The future of virtual reality… is video
The VR revolution is coming, and it’s not going to be what you expect. While VR gaming is considered to be the “tip of the spear” that will see the initial launch of mass-market devices like the Oculus Rift, the breakout application for the technology may not be gaming but video that allows you to look in any direction as the action unfolds around you in real time.
With GoPro’s recent acquisition of VR video company Kolor, it is clear that by the time that the Rift hits the market they will support a ready market for virtual reality video. In theory, the ability to naturally look around in a panoramic view sounds simple, but in practice it’s game-changing – as significant an advance to the medium of film as the move from black and white to color.
A new perspective for the retail space
360-degree video hitting the mainstream is still a few years away, but it will be a game changer for bricks and mortar retailers when it does. Virtual reality video will let them better leverage their traditional strengths – creating their own physical branded space and unique customer experience – in the online space. It promises to bridge the gap between physical shopping, and the convenience of online purchasing. Its 90% of the real-world shopping experience without the legwork.
Virtual reality shopping will allow customers to walk through virtual recreations of real-life stores with near photo-realistic simulations, browse their inventory and make purchases. And by using video, the process of creating this will be cost-effective enough to allow retailers to update their virtual spaces on a regular basis, keeping pace with major marketing campaigns and changing products.
It’s an impressive vision: video recorded brand ambassadors will be available as needed to discuss products and services, while personalized profiles will allow stores to essentially customize virtual layout and lead products to suit the needs of individual customers. But as always, the question with new technology is when virtual reality will achieve the critical mass necessary?
An uncertain time-frame, but a low cost of entry
Realistically, five-to-seven years might be an appropriate time-frame. But if companies have learned anything in the last five years, its that technological paradigm shifts can occur more swiftly than even their creators can anticipate. And while the costs of moving into this space early are quite modest by multi-national standards, the cost – in business, press and prestige – for arriving late may be more than most companies are prepared to risk.

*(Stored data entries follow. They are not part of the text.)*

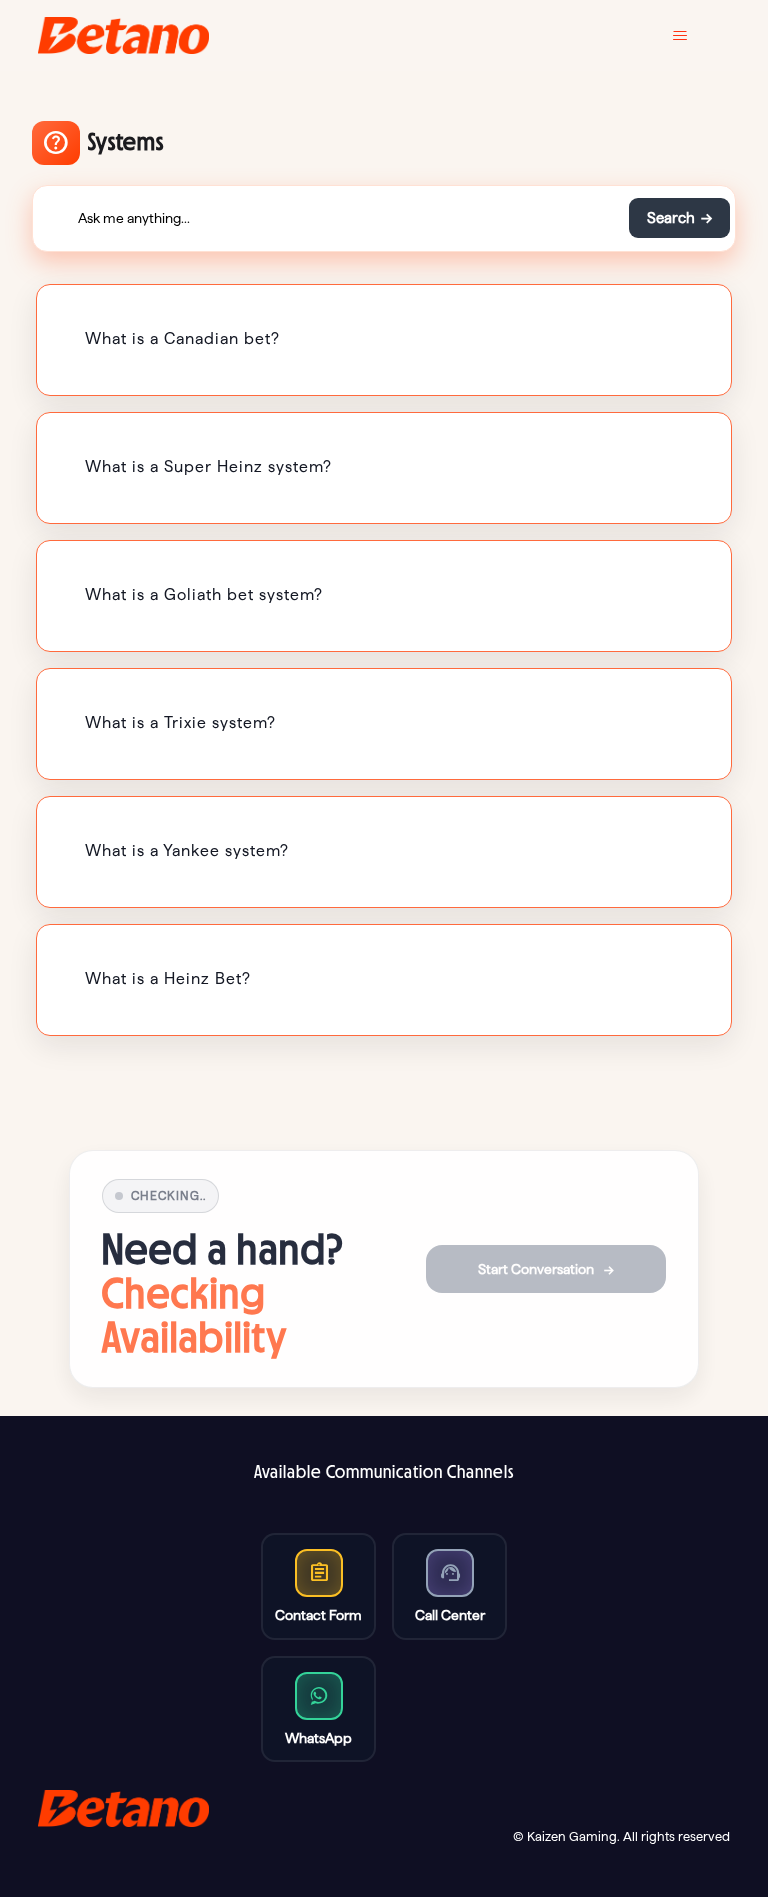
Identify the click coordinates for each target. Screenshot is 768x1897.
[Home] (123, 35)
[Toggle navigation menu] (694, 36)
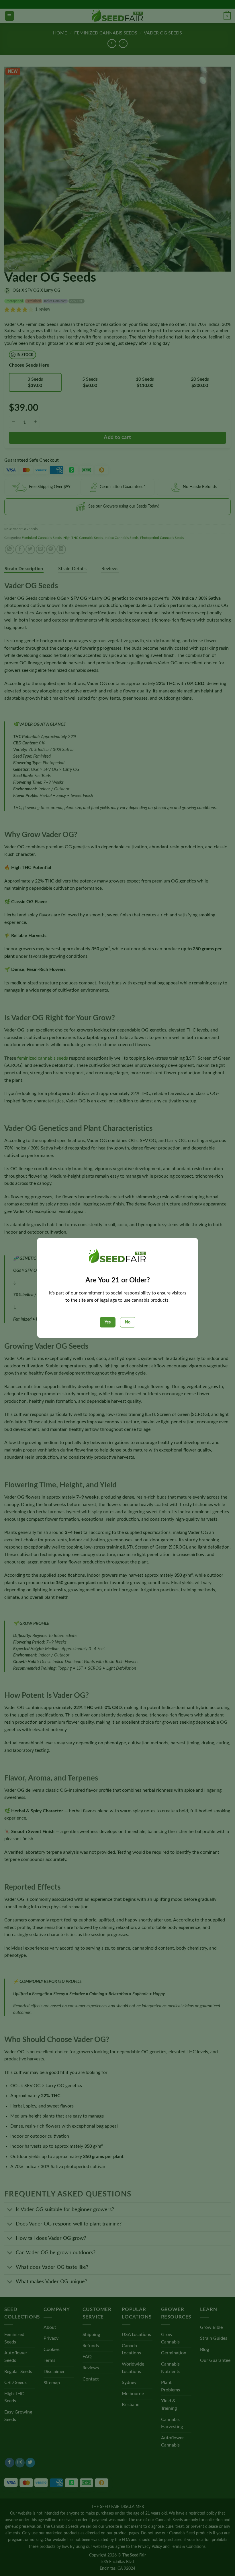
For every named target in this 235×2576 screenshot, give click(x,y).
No (127, 1322)
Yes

And with Facebook’s purchase of the Oculus Rift, there is the possibility that social media will be driving momentum to the early adoption of the technology in ways that we can’t readily anticipate. The early-adopter curve is normally gradual due to the ‘chicken and egg’ relationship between the ROI on content creation and the installed user base. Facebook’s acquisition has short-circuited this.
Riding the social media wave to early adoption
Facebook has demonstrated a willingness to eat substantial short-term loss to build new long-term markets, and as Mark Zuckerberg noted after the purchase, VR represents a global online platform with applications in communications, live events, entertainment, video conferencing and long-distance education. It is not inconceivable that they will be prepared to lose billions selling the Oculus Rift units at a loss to shorten the time-frame to mass adoption, in order to own the medium.
In summary, virtual reality video remains a novelty for now. But it may be ubiquitous before we know it. Smart retailers and businesses are going to want to make sure they aren’t late to the party.